▶ _AIM OF THE EXERCISE_
Pictures in the material below are to be left out, and only the lines from the line with "Task: Select the tetragon daemonset row" up to and including the line with "The height and width of the screenshot is (954, 1232)." are to be written out exactly.

+++ PROVIDED DATA +++

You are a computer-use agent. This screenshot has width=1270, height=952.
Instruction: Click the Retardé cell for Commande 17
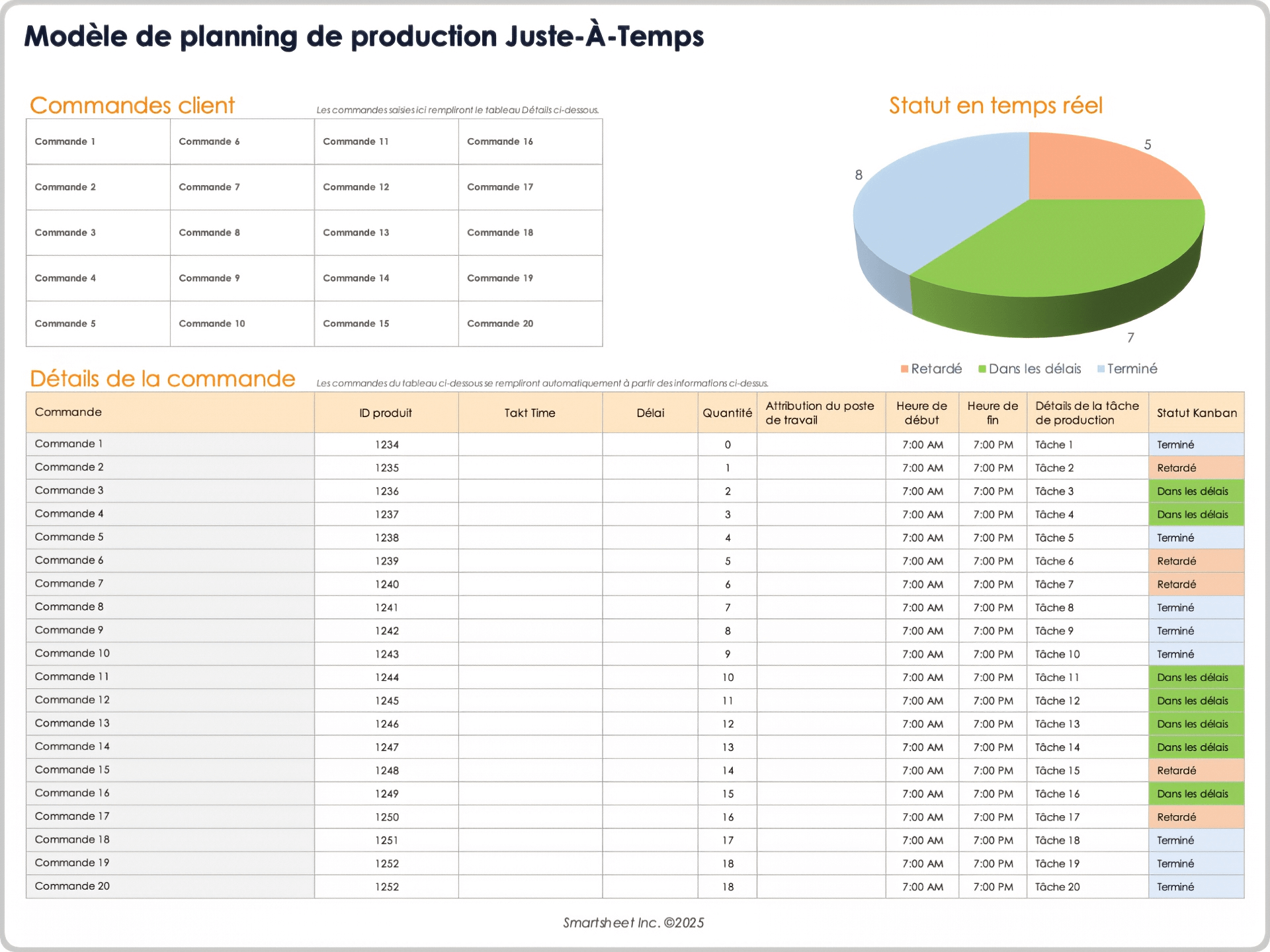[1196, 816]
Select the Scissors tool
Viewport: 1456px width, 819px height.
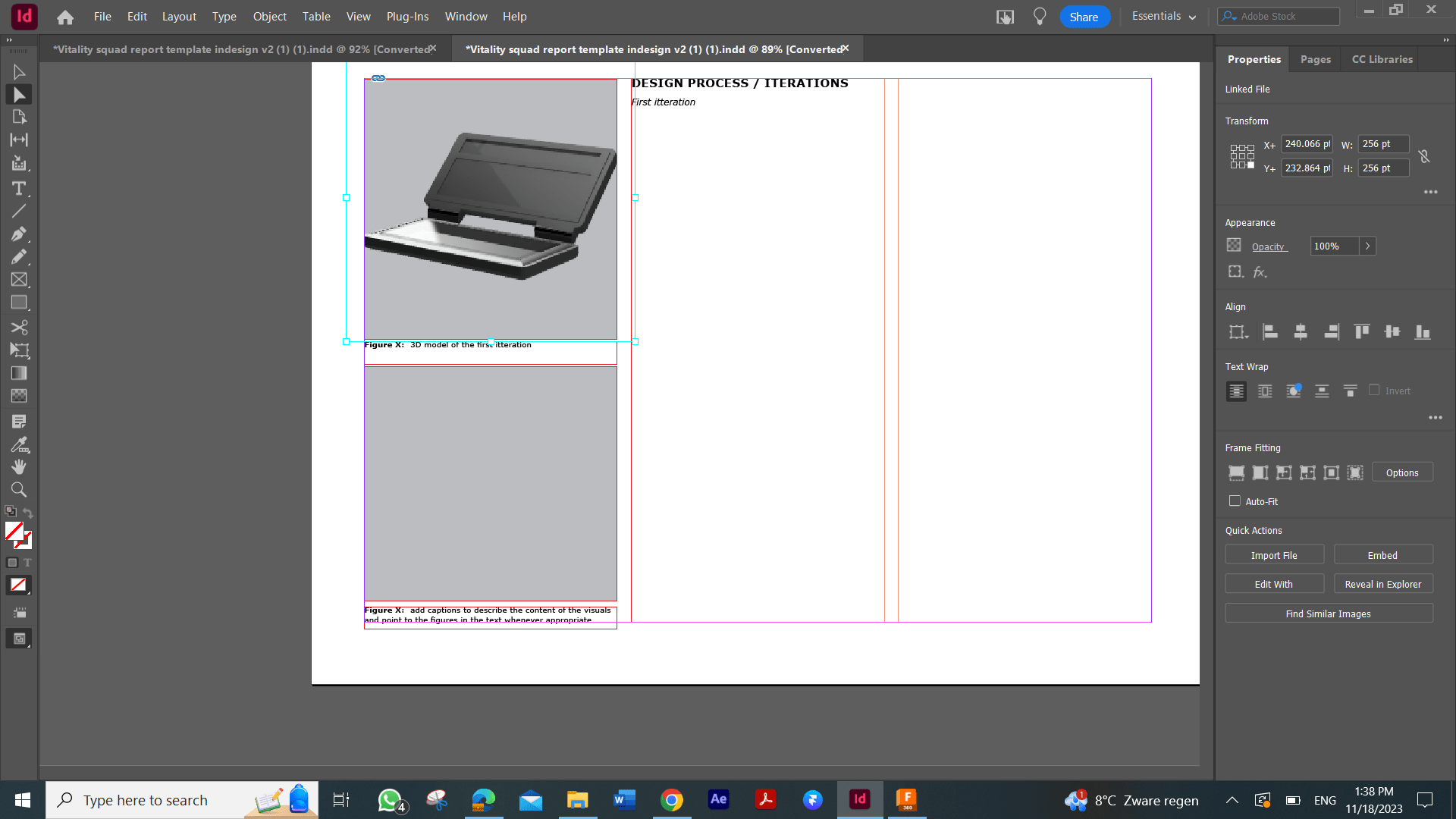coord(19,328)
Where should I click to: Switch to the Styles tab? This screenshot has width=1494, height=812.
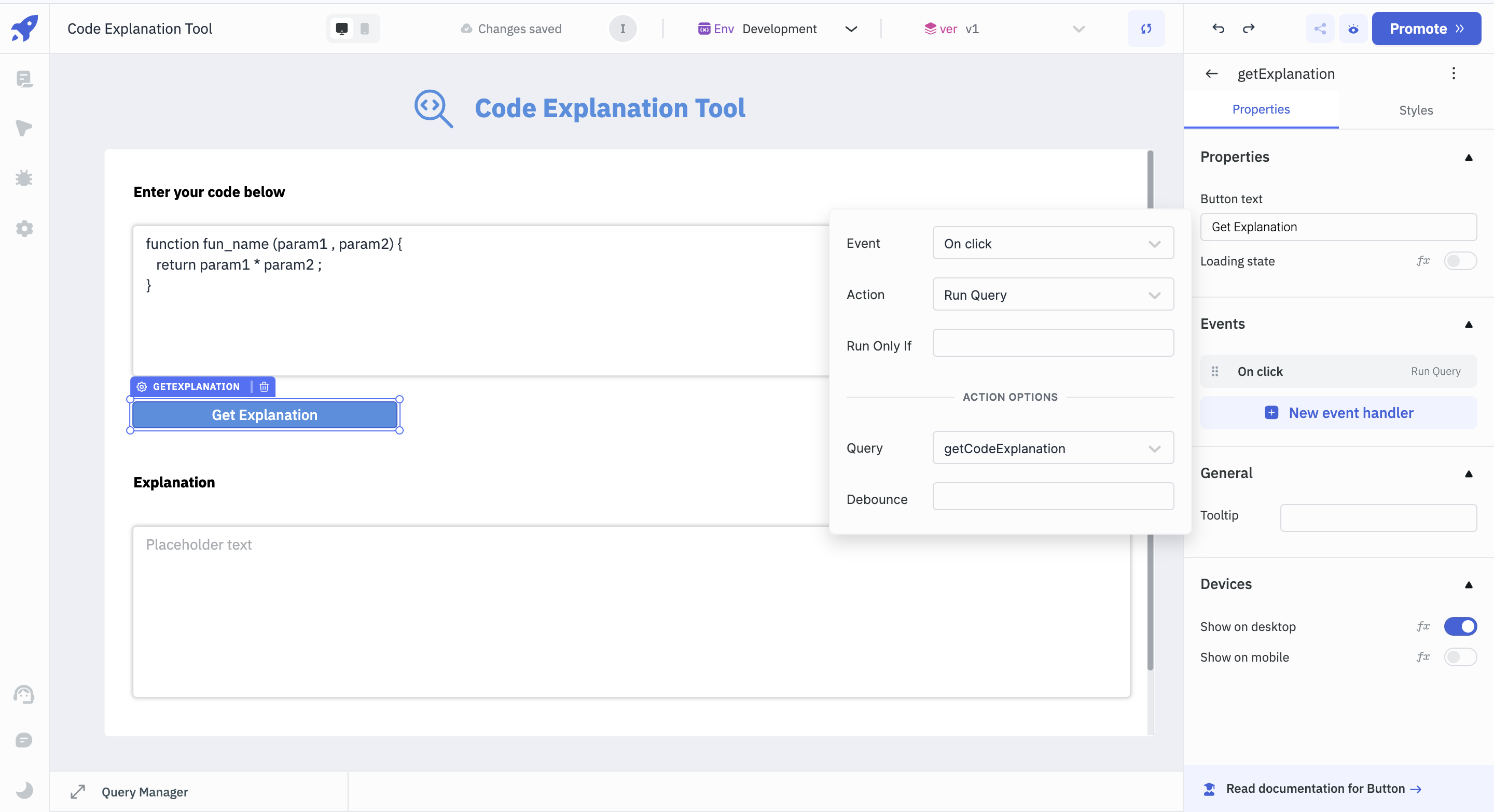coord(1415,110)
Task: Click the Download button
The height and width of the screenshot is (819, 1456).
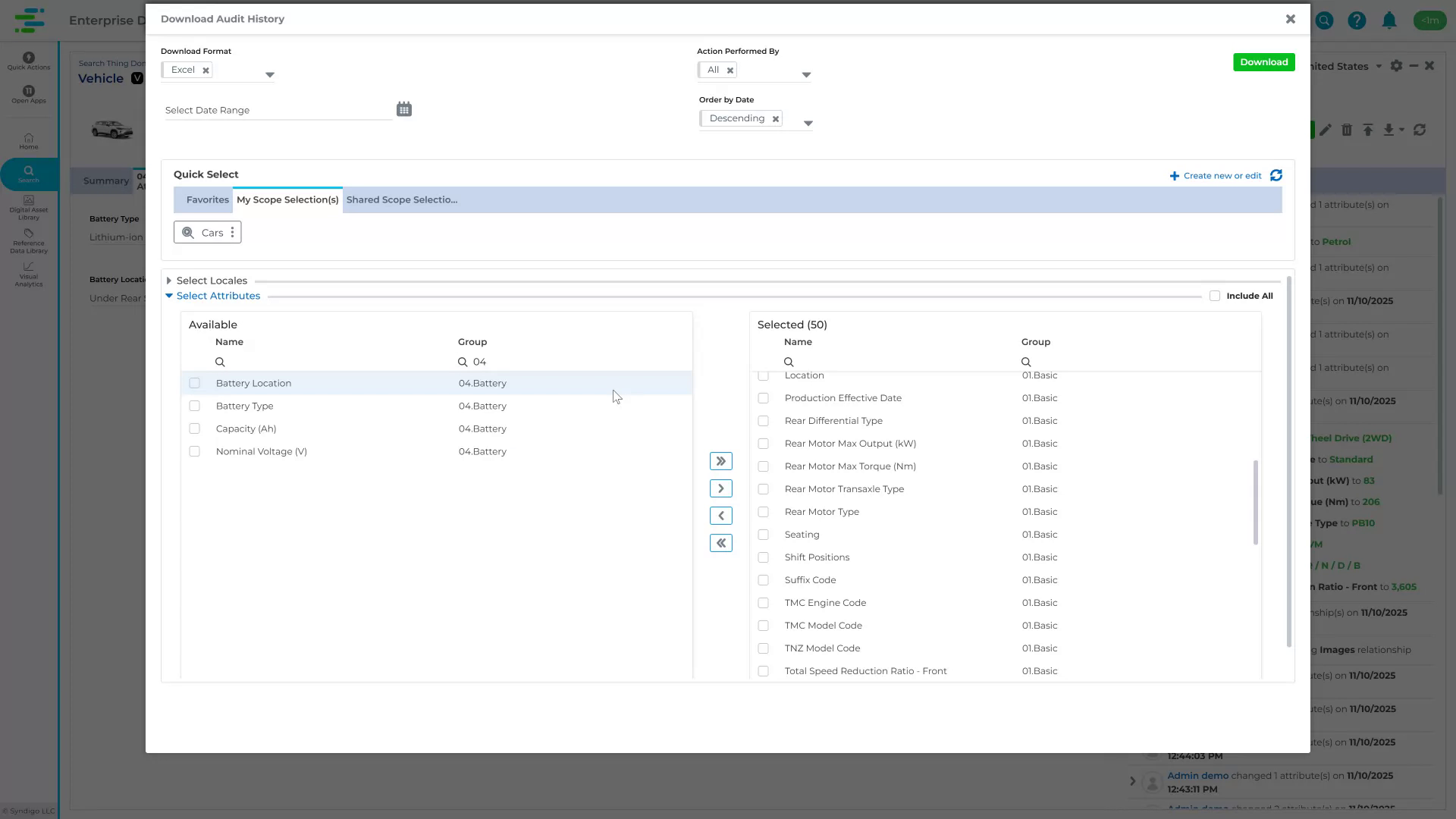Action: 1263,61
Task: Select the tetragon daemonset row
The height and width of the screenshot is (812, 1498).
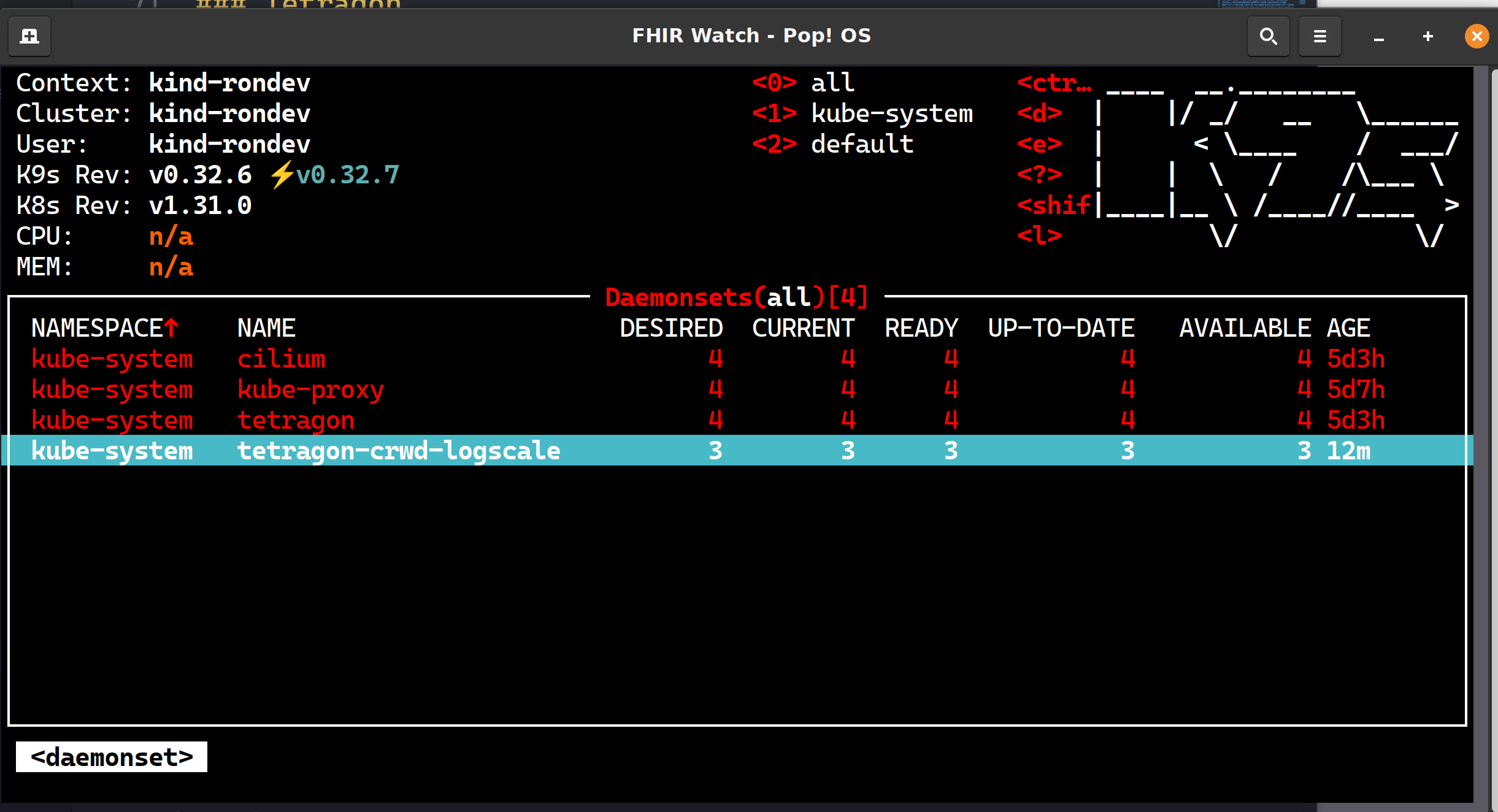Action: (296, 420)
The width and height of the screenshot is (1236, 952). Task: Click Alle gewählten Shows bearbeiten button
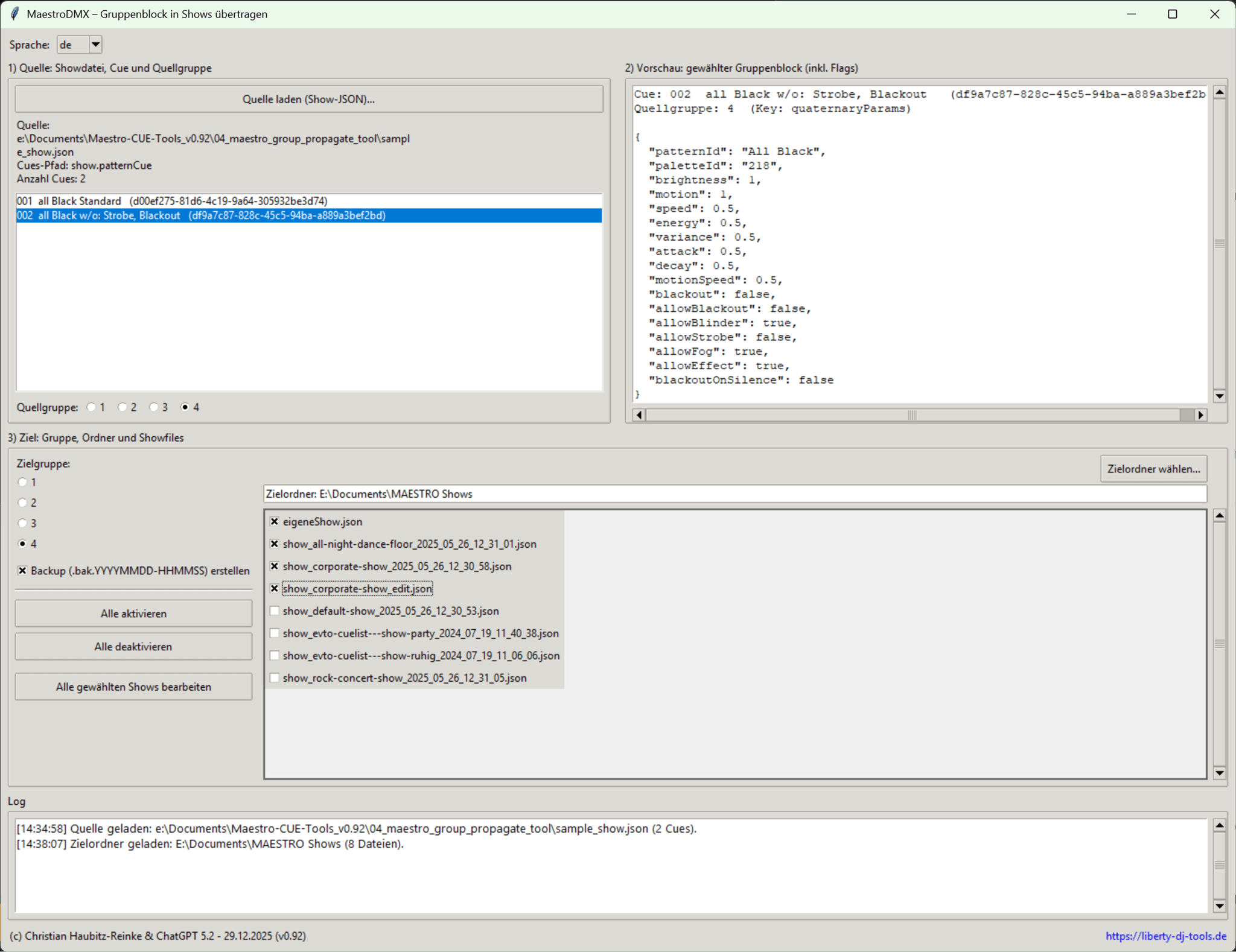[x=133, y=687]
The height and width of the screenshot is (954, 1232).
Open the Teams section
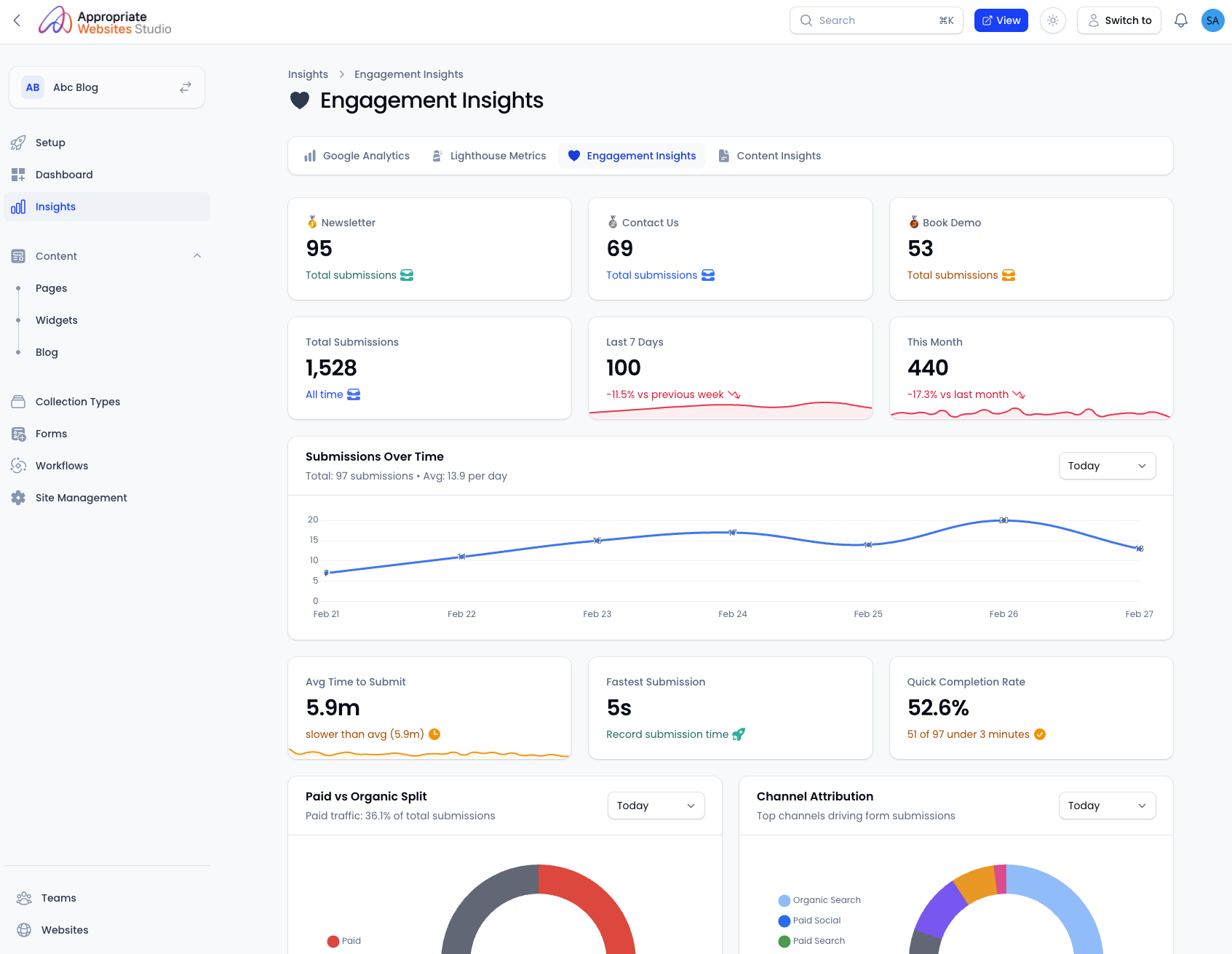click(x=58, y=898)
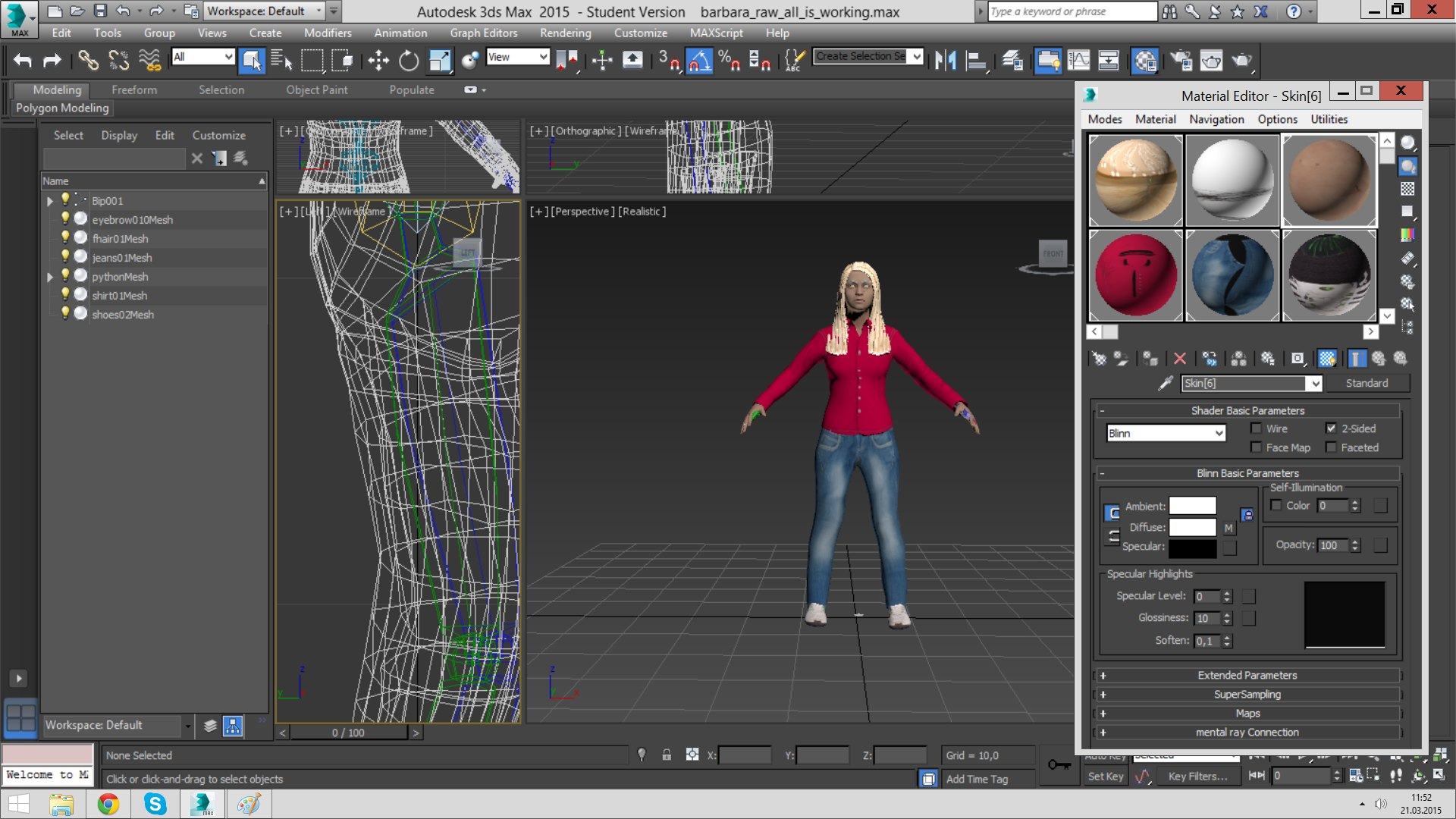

+++

▶ _OUTPUT BELOW_
Task: Select the tetragon daemonset row
The height and width of the screenshot is (812, 1498).
Action: (296, 420)
The width and height of the screenshot is (1236, 952). Task: Click Alle gewählten Shows bearbeiten button
[x=133, y=687]
The height and width of the screenshot is (954, 1232).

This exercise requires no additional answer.